**Requirement:** Can you rewrite the lines below with "screen capture" substituted for every "screenshot", leaving out the pictures and changing nothing else?

**Entries for locating words and elements:**
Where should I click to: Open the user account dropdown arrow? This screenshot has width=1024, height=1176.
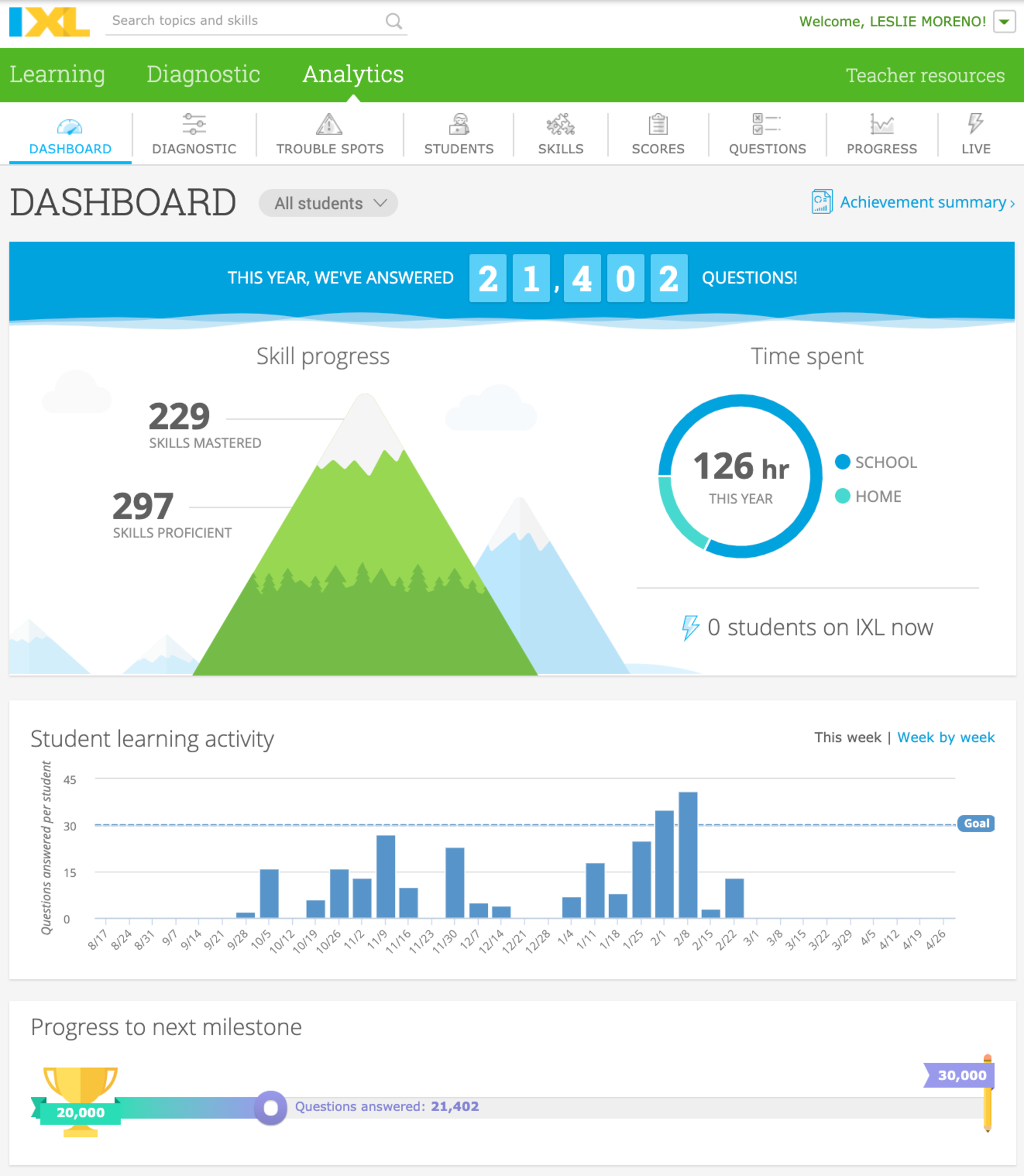tap(1004, 22)
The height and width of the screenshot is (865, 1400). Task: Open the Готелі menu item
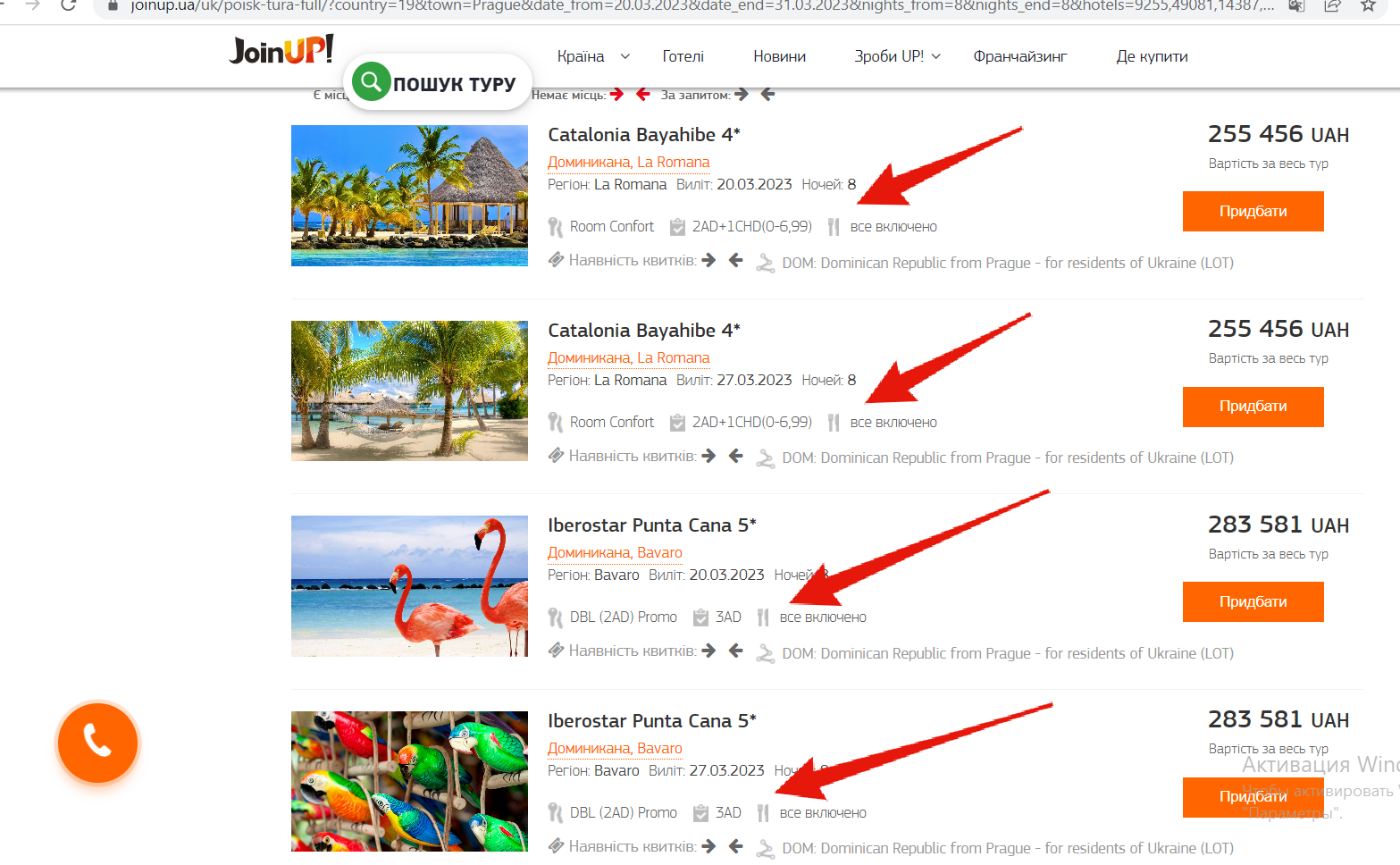tap(683, 56)
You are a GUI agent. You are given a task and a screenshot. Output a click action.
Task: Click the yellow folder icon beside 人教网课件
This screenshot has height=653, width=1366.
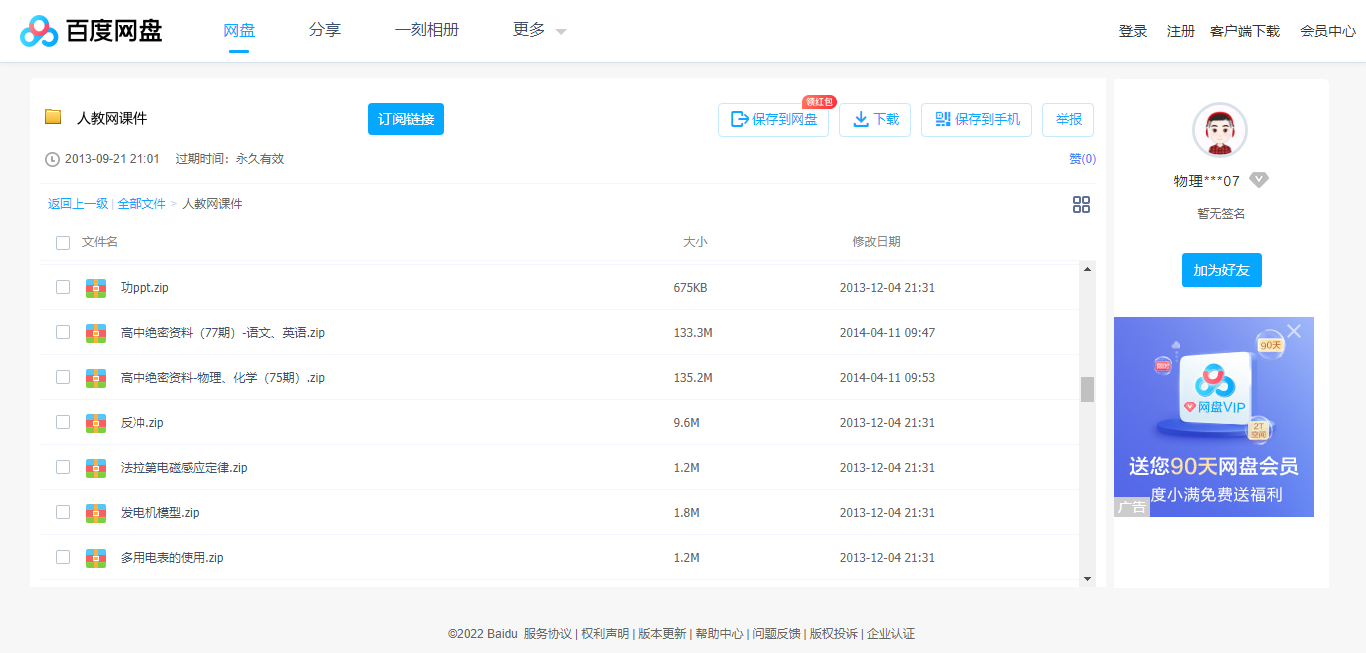pos(54,117)
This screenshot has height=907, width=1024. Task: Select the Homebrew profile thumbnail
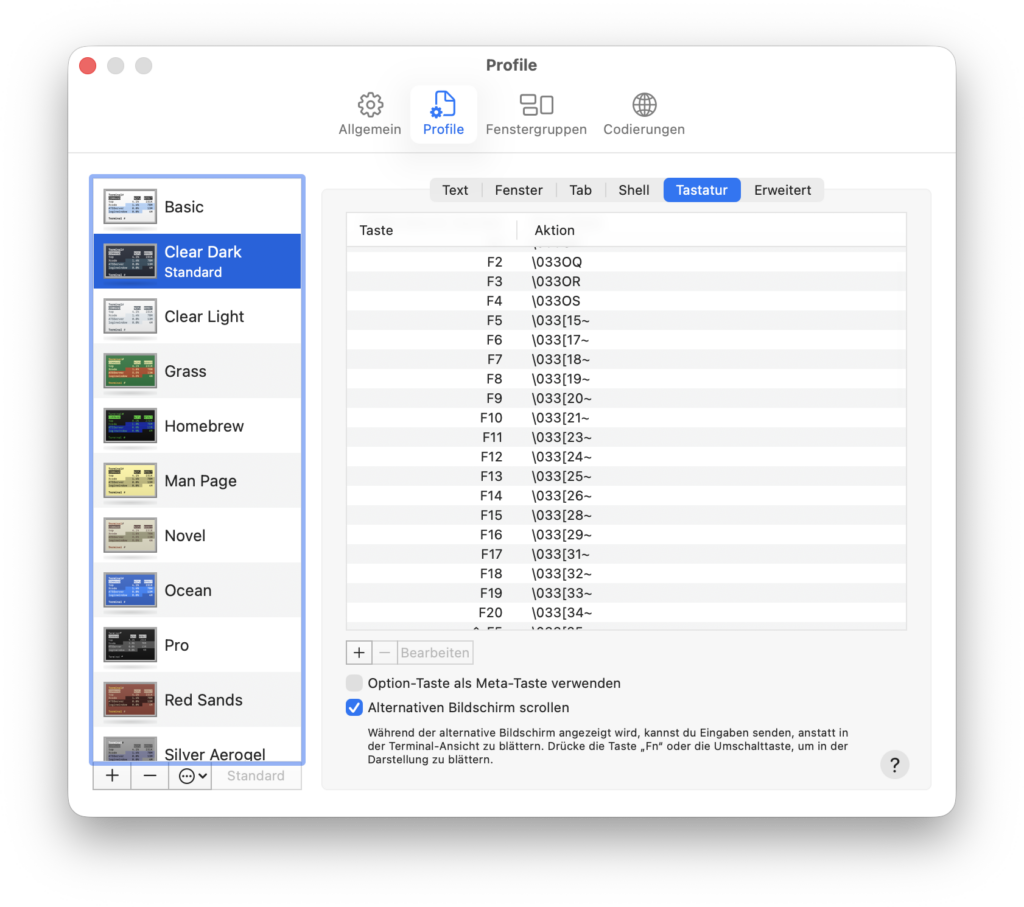(x=130, y=426)
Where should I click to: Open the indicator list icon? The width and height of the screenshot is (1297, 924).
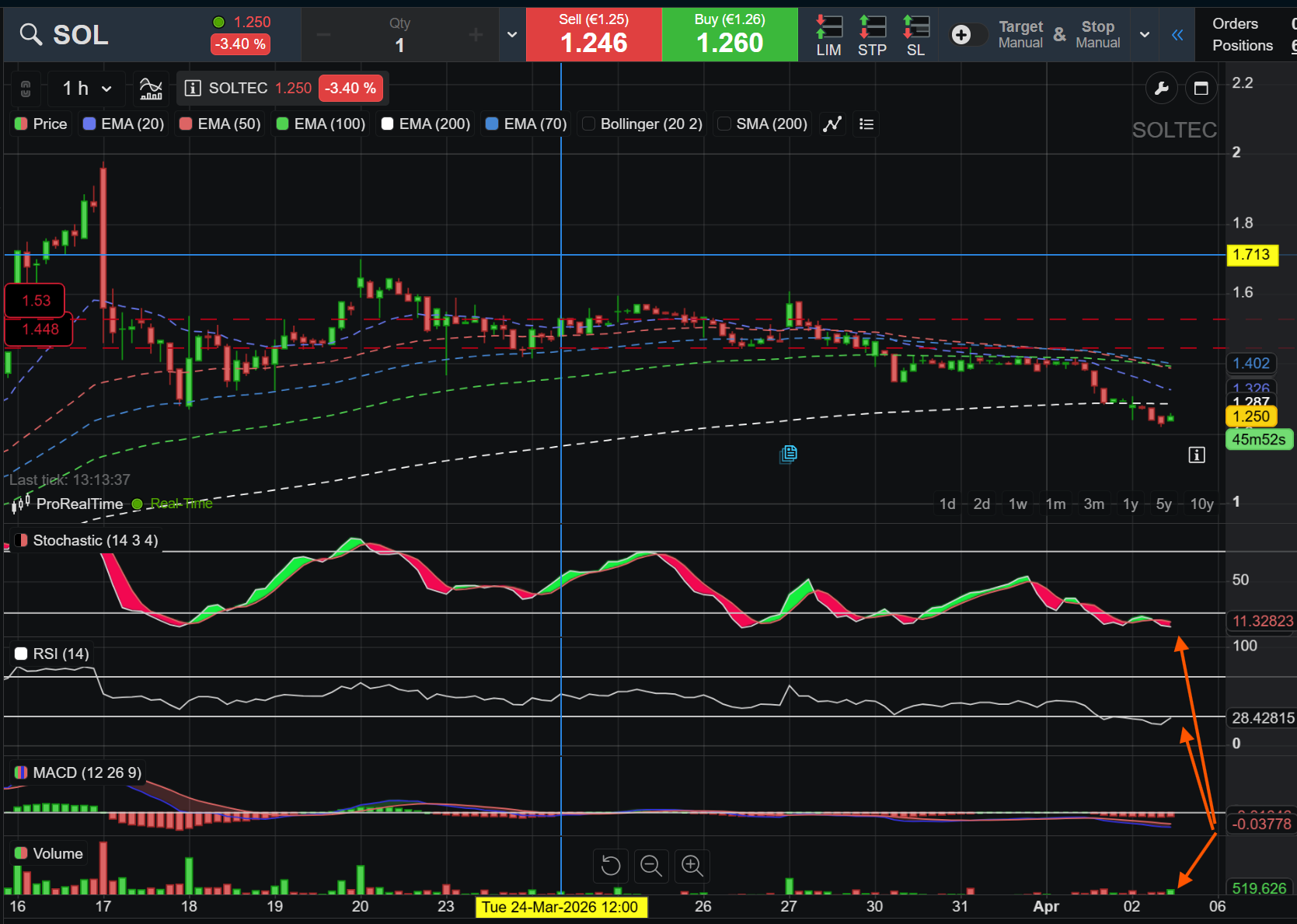(x=866, y=124)
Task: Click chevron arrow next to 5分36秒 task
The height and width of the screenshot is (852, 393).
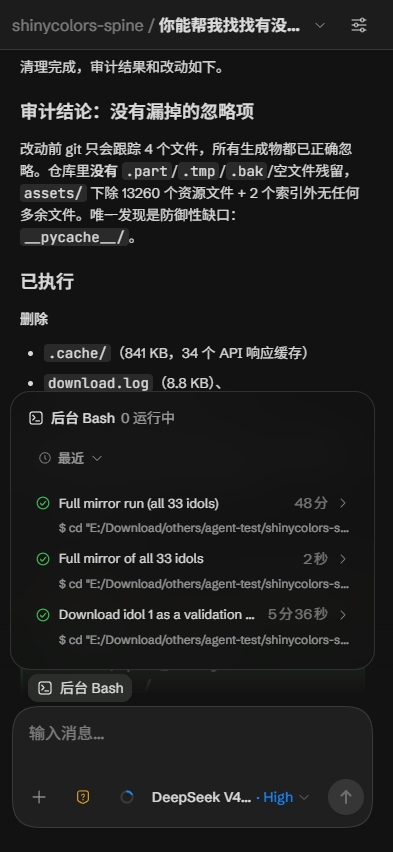Action: [x=343, y=615]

**Reply:**
Where should I click to: Open the user account dropdown arrow? This screen capture has width=1024, height=1176.
tap(1004, 22)
The height and width of the screen capture is (865, 1400). Task: Open the Готелі menu item
tap(683, 56)
You are a GUI agent. You are given a task and a screen capture. Output a click action.
Task: Click the yellow folder icon beside 人教网课件
This screen capture has height=653, width=1366.
pos(54,117)
This screen capture has height=907, width=1024. Task: Select the Homebrew profile thumbnail
(x=130, y=426)
Where should I click to: Open the indicator list icon? The width and height of the screen capture is (1297, 924).
(x=866, y=124)
Task: Click chevron arrow next to 5分36秒 task
The height and width of the screen capture is (852, 393).
Action: [x=343, y=615]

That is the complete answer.